Principle:Spotify Luigi MapReduce Processing
Template:Knowledge Source
Template:Knowledge Source
Domains: Pipeline_Orchestration, Big_Data
Last Updated: 2026-02-10 00:00 GMT
Overview
MapReduce Processing is the paradigm of decomposing a large-scale data transformation into a map phase that processes individual records in parallel and a reduce phase that aggregates records sharing the same key.
Description
The MapReduce programming model, introduced by Google in 2004, provides a simple yet powerful abstraction for distributed data processing. A developer expresses computation as two functions:
- Mapper -- Receives one input record at a time and emits zero or more (key, value) pairs. The framework distributes input splits across worker nodes so that many mappers run in parallel.
- Reducer -- Receives a key and an iterator over all values associated with that key (after the framework sorts and groups mapper output by key). The reducer emits the final aggregated result for each key.

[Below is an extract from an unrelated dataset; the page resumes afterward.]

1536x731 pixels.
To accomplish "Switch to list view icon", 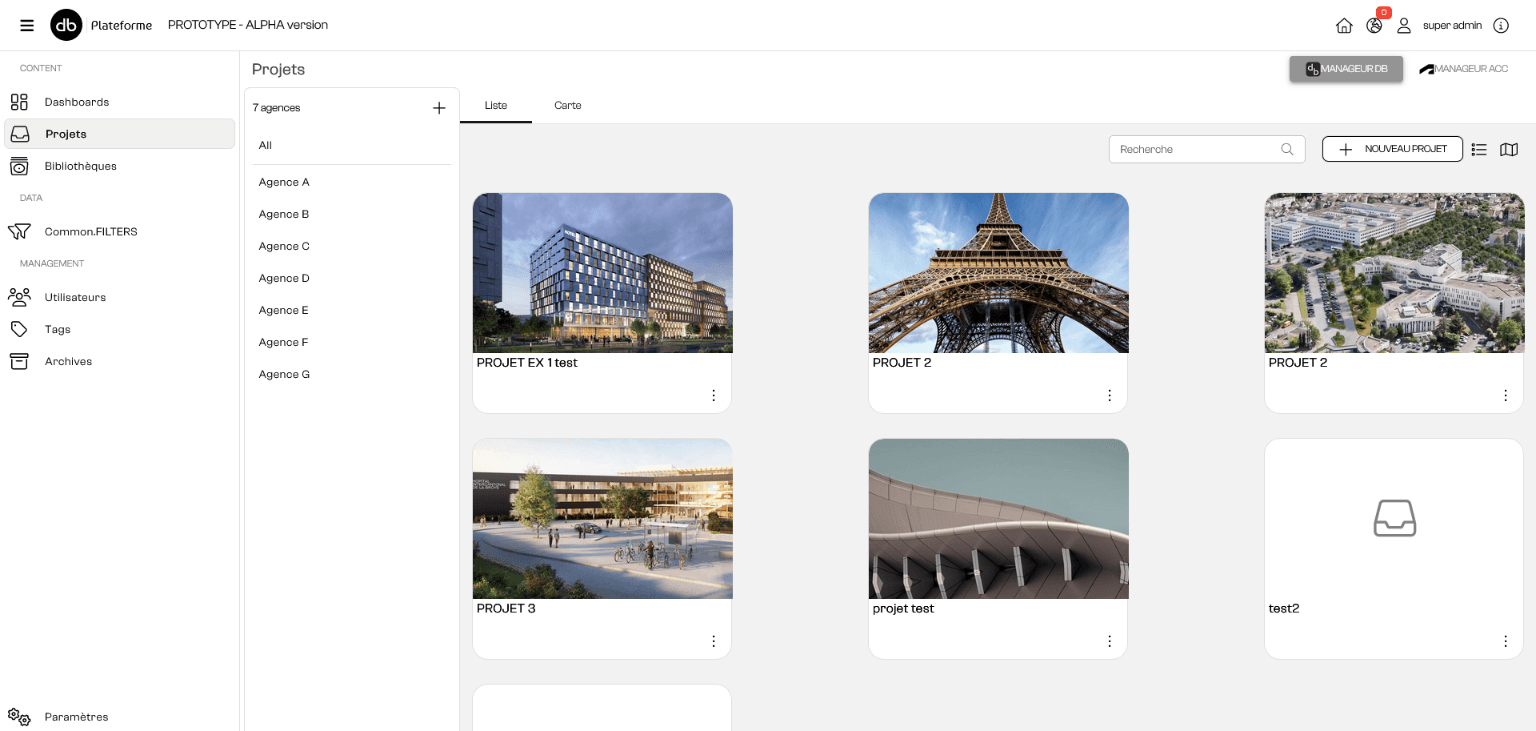I will point(1479,149).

An optional third function, the combiner, acts as a local pre-reducer that runs on the mapper's output before it is shuffled across the network. Combiners reduce data transfer by partially aggregating values on the map side.
The framework handles all distributed systems concerns -- partitioning input, scheduling tasks across nodes, sorting and shuffling intermediate data, handling node failures, and writing output -- so the developer focuses solely on the map and reduce logic.
Beyond the core functions, a MapReduce job may also define:
- Reader -- Controls how raw input lines are parsed into records before being passed to the mapper.
- Writer -- Controls how reducer output records are formatted into the final output representation (e.g., tab-separated values).
- Final mapper / Final reducer -- Hook functions invoked after all regular map or reduce records have been processed, useful for emitting summary statistics or flushing accumulators.
Usage
Use MapReduce Processing when:
- Processing large datasets (gigabytes to petabytes) that are stored on a distributed file system.
- The computation can be naturally expressed as per-record transformations followed by key-based aggregation.
- You need automatic parallelism and fault tolerance without writing explicit distributed systems code.
- Building ETL pipelines that count, filter, join, or summarize data (e.g., word count, log aggregation, inverted index construction).
- You want to leverage commodity hardware clusters for batch processing.
Theoretical Basis
The MapReduce model draws from functional programming's map and fold (reduce) operations:
- Map phase -- Formally, given an input set I and a function f: record -> list[(key, value)], the map phase computes M = union(f(r) for r in I). Each application of f is independent, enabling embarrassingly parallel execution.
- Shuffle and sort -- The framework partitions M by key (typically via hash partitioning) and sorts within each partition. This ensures that all values for a given key are colocated on a single reducer node, yielding groups G_k = [(k, v1), (k, v2), ...] for each unique key k.
- Reduce phase -- Given a function g: (key, iterator[value]) -> list[result], the reduce phase computes R = union(g(k, values(G_k)) for k in keys(M)). Each key group is processed independently, again enabling parallelism across keys.
- Combiner optimization -- When the reduce function is associative and commutative (e.g., summation), a combiner can apply g locally on each mapper's output partition before the shuffle, reducing network I/O from O(|M|) to O(|keys| * |mappers|) in the best case.
- Fault tolerance -- If a map or reduce task fails, the framework re-executes it on another node using the same input split. The deterministic, side-effect-free nature of map and reduce functions makes re-execution safe.
- Data locality -- The scheduler assigns map tasks to nodes that store the corresponding HDFS blocks, minimizing network reads and exploiting disk bandwidth.